Crozier’s lecture is entitled Writing and Risk and will discuss the kinds of professional and personal risks poets face. It’s a topic Crozier is familiar with, as there was a time when her work was removed from a college curriculum in Medicine Hat, and a Manitoba MLA once said a magazine she contributed to should lose funding for publishing obscenity.
“When I was much younger I wrote a lot about female sexuality and I wrote feminist poems that some might have considered blasphemous,” she said, adding that that was never her intention. “I retold biblical stories from a pagan and feminist point of view.
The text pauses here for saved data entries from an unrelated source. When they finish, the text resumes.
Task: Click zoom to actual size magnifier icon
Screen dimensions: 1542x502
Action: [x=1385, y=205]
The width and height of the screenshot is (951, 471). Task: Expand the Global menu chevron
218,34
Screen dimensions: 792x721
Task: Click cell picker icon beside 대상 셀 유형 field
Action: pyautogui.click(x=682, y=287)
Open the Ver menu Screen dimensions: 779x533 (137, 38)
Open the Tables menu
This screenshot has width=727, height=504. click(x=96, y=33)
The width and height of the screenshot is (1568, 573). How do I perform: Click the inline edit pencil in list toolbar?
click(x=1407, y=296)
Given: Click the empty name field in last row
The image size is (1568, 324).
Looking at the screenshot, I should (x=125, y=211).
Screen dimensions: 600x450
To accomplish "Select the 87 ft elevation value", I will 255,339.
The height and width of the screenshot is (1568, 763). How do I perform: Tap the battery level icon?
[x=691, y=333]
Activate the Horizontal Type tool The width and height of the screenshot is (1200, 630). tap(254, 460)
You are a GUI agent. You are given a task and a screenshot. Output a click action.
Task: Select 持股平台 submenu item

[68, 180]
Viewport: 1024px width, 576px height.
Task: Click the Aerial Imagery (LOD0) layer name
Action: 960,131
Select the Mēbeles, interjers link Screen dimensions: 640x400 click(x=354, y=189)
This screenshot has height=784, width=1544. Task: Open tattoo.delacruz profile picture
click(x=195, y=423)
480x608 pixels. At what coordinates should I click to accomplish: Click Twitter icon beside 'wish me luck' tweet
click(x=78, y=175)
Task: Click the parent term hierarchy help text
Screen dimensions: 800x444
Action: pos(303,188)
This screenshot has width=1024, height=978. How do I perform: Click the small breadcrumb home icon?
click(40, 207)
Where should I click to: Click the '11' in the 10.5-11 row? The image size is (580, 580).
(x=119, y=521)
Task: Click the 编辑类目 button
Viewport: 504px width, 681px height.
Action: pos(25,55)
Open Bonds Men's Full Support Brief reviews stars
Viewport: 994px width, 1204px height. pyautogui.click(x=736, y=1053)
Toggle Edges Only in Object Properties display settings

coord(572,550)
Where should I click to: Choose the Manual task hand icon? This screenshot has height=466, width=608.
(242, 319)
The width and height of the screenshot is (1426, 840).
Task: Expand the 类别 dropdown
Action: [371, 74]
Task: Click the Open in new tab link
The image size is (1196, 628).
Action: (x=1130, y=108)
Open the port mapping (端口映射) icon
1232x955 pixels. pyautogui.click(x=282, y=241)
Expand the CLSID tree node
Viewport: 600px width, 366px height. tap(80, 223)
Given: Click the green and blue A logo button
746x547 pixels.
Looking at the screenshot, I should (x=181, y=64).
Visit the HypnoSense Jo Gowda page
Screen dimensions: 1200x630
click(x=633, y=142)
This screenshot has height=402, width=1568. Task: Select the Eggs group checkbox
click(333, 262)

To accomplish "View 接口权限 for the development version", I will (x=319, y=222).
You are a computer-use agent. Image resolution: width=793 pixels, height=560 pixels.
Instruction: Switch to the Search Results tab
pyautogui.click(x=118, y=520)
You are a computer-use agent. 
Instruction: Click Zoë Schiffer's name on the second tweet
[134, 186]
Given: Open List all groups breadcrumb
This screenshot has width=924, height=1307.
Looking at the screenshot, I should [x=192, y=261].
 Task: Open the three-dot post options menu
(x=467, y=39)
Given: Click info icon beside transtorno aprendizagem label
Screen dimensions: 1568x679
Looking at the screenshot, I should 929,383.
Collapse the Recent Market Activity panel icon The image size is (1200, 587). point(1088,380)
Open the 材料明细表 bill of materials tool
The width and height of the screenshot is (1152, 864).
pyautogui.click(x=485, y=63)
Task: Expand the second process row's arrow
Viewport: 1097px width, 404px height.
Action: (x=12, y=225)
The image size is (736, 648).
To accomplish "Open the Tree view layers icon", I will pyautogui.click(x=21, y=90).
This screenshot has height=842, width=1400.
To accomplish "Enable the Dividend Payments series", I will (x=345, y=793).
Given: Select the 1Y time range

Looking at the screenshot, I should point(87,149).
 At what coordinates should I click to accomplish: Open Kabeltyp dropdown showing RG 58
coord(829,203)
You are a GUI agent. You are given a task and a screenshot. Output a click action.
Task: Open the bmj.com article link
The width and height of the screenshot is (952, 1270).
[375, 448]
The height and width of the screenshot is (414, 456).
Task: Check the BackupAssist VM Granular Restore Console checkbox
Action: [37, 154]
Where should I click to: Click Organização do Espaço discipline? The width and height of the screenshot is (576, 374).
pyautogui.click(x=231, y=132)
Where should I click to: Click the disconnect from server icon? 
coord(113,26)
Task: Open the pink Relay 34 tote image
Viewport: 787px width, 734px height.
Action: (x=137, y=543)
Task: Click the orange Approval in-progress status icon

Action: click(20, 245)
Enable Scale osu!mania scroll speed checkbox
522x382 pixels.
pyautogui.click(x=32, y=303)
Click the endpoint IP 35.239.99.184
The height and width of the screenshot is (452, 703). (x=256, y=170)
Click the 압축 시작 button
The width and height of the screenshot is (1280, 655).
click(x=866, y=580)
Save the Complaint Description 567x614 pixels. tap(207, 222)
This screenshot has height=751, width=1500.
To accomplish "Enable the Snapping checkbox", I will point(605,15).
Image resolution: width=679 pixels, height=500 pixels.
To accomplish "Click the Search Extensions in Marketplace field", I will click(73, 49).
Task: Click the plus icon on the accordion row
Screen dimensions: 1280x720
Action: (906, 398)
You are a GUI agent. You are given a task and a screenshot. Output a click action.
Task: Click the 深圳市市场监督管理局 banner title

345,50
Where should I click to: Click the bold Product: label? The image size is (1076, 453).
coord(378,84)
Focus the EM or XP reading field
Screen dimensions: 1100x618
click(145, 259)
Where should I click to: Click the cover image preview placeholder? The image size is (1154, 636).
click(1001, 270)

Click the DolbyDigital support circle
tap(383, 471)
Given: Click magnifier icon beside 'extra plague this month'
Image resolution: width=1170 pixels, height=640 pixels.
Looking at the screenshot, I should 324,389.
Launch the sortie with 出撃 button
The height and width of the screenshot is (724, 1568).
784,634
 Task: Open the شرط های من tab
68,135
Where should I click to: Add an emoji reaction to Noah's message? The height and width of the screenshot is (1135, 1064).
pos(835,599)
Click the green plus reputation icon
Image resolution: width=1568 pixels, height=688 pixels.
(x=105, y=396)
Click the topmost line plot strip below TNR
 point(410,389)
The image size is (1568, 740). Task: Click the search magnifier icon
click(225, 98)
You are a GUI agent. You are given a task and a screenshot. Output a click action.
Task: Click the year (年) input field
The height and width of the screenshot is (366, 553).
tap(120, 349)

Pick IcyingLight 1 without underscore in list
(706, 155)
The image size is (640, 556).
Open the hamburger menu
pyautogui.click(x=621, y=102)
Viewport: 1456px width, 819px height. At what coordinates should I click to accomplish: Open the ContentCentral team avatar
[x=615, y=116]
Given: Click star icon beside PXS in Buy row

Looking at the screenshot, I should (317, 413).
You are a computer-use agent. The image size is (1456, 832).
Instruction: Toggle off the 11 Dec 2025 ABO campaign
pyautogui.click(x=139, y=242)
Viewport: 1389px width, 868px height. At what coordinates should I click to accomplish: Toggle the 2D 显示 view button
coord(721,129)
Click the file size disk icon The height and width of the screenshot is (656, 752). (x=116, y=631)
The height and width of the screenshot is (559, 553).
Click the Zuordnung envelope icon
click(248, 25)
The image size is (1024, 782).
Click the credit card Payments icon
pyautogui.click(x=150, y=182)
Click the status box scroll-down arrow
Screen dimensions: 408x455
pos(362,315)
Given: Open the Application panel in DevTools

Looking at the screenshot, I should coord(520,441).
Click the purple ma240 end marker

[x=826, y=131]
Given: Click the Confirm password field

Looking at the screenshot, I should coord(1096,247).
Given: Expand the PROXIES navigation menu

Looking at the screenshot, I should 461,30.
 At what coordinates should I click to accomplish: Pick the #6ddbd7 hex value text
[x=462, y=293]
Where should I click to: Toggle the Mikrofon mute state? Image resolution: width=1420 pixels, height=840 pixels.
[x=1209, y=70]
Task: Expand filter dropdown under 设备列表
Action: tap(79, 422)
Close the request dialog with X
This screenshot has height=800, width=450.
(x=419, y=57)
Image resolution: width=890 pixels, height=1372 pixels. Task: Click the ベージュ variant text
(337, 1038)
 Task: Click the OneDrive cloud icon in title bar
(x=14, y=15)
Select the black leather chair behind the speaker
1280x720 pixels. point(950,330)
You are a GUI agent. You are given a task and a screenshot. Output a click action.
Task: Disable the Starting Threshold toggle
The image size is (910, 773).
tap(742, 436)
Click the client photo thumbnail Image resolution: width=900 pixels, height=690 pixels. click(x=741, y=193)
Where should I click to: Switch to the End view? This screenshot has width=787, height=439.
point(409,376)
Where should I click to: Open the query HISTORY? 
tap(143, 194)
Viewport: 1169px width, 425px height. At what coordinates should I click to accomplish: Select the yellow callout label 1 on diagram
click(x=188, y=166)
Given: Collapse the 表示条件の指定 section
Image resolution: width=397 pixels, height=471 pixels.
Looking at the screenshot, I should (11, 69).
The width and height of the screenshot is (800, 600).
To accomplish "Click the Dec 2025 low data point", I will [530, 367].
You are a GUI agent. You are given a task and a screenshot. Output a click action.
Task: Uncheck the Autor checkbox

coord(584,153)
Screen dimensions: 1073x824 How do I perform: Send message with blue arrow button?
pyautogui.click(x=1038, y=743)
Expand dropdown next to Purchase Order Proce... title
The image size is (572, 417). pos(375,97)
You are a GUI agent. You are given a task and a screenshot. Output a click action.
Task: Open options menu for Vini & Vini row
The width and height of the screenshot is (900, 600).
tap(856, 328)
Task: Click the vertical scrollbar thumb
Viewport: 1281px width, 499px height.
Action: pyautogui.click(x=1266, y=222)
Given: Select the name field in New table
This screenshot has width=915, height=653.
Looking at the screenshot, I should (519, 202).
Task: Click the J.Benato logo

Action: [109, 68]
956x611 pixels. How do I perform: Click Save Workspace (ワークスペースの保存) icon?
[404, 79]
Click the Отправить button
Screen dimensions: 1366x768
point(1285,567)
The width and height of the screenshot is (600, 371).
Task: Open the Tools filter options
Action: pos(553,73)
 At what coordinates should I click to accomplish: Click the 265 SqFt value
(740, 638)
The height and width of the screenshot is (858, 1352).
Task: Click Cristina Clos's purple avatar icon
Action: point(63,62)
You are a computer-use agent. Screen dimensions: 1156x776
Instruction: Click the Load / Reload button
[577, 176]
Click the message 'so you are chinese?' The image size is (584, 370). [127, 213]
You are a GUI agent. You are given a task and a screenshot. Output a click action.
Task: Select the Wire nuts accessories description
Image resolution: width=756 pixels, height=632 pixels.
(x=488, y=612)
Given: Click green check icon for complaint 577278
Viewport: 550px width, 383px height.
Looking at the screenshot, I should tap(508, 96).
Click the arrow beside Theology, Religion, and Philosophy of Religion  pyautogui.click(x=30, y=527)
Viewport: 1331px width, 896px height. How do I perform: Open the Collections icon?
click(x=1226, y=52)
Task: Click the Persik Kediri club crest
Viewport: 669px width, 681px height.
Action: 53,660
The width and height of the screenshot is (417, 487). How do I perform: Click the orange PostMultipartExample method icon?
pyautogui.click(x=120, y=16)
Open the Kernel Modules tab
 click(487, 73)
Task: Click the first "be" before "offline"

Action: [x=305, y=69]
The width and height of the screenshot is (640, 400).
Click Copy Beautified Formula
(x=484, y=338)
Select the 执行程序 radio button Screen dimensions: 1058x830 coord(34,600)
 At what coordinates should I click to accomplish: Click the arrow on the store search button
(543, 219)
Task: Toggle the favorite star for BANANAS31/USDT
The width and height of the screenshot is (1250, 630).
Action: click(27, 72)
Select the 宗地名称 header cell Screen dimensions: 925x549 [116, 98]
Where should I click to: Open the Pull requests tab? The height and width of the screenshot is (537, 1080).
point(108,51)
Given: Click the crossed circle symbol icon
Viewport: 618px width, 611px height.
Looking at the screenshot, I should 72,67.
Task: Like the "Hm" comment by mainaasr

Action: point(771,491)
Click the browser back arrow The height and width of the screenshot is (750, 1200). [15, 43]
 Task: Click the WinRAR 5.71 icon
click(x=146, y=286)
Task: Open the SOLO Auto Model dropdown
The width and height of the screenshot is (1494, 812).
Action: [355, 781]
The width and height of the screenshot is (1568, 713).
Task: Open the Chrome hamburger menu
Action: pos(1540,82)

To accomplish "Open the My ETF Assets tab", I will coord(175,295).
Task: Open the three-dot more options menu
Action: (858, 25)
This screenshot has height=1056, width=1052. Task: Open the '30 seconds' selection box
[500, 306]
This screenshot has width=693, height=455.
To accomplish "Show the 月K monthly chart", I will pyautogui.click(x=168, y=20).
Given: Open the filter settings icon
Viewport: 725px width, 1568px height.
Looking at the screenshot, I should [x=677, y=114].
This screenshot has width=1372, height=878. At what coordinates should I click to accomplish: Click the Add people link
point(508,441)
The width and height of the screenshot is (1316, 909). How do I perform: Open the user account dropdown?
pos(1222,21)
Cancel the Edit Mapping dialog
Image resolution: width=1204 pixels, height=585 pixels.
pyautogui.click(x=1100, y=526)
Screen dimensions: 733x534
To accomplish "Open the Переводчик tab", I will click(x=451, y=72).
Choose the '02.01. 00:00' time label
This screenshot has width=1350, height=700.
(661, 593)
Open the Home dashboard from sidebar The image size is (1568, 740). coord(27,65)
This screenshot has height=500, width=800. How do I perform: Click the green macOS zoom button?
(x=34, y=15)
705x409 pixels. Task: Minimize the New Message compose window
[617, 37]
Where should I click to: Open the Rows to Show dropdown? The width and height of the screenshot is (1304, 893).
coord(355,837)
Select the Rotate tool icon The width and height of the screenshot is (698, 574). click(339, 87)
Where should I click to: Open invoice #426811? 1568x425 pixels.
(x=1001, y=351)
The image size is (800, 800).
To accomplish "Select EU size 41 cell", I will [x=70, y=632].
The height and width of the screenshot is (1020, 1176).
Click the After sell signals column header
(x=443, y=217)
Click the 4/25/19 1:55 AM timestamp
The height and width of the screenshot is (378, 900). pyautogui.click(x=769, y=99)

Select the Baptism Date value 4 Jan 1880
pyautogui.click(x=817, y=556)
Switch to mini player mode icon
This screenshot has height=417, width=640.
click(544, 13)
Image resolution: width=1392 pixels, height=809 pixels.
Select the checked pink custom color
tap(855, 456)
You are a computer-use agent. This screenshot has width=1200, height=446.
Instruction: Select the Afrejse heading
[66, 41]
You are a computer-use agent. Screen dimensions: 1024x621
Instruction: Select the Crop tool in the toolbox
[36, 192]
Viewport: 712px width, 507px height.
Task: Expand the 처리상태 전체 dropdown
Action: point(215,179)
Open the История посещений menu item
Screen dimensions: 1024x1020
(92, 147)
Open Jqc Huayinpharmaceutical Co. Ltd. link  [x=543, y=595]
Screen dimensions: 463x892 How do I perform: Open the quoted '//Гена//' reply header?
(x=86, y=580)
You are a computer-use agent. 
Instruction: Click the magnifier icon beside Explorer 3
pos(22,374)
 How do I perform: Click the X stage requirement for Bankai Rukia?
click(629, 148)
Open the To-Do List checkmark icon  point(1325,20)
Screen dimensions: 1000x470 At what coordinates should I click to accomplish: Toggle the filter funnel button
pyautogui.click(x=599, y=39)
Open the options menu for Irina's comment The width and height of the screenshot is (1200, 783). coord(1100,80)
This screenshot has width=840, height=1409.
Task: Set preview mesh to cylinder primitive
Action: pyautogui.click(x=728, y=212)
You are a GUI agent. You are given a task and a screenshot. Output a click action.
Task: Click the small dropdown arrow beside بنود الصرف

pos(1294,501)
I wrote many poems offering a different take on heterosexuality and what marriage could be.”
Crozier said she’s also jeopardized family relationships by defying her mother’s wishes to write about the “shame and anger and hurt” caused by her father’s alcoholism.
“I’m not saying I was right to reveal it, but I did and I had to live with the consequences of that,” she said.
Crozier said those kinds of risks are necessary, because “you’ve got to reach some level of honesty and dig down, go to some depth, if you’re going to write anything that matters.” She said she’s moved when poets are relatable, show their vulnerability and reveal the human condition.
“I think if you don’t show the flaws, if you don’t look into the shadows and dig into the darkness, then you’re writing stuff that is in danger of being Hallmark greeting cards and being shallow instead of trying to go for what poetry tries to get at and that’s the great unknown and the great disturbing and all of those things that poetry wrestles with,” she said.
At White Sails Crozier returns to the theme of religion when she reads from her latest book, God of Shadows. In it, she explores “the concept of god in many guises.” It includes poems with titles like God of Arithmetic, God of Balconies and God of Noses.
“I had a great deal of fun with it,” Crozier said. “I just gave my imagination free range and my challenge to myself was how I write about this most abstract thing, God. How can I make it palpable and grounded and full of sensory details and still feel that I’m writing about something that’s holy and sacred in the everyday world.”
WHAT’S ON … Lorna Crozier reads at White Sails Brewing on Wednesday, Nov. 7 at 7:30 p.m. The next day at 7 p.m. she presents her lecture, Writing and Risk, at VIU Building 355, Room 203. Both events open to the public.